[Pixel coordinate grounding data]
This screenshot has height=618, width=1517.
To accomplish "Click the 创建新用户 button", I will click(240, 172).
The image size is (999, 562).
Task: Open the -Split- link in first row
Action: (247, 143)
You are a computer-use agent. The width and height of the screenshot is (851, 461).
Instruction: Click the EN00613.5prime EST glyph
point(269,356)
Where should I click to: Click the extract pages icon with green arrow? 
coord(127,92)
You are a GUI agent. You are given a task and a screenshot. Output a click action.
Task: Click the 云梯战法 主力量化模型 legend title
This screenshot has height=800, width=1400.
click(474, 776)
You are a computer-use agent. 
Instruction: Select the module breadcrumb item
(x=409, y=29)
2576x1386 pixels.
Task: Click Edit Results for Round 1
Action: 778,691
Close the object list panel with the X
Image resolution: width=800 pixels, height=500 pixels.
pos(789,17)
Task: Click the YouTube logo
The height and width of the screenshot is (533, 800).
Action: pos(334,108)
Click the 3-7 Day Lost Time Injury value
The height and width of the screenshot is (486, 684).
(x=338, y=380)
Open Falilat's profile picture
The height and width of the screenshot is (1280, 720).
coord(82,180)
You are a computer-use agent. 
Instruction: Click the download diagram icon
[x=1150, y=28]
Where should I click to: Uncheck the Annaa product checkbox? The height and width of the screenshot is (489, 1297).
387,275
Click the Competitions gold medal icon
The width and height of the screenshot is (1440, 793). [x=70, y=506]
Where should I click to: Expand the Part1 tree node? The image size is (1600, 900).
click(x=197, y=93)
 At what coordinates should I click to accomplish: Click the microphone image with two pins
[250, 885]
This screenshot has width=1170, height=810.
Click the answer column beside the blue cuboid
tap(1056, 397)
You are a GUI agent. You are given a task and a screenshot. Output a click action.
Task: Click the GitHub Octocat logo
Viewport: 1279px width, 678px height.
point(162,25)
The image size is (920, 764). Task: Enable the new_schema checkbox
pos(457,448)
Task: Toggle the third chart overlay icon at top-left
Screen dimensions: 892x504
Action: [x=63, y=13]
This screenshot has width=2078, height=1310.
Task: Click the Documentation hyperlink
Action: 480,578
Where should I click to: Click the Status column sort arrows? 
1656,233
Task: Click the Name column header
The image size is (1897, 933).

• Required work:
If a line in the data above holds the word "logo", count it; give only the total.

• Response area:
2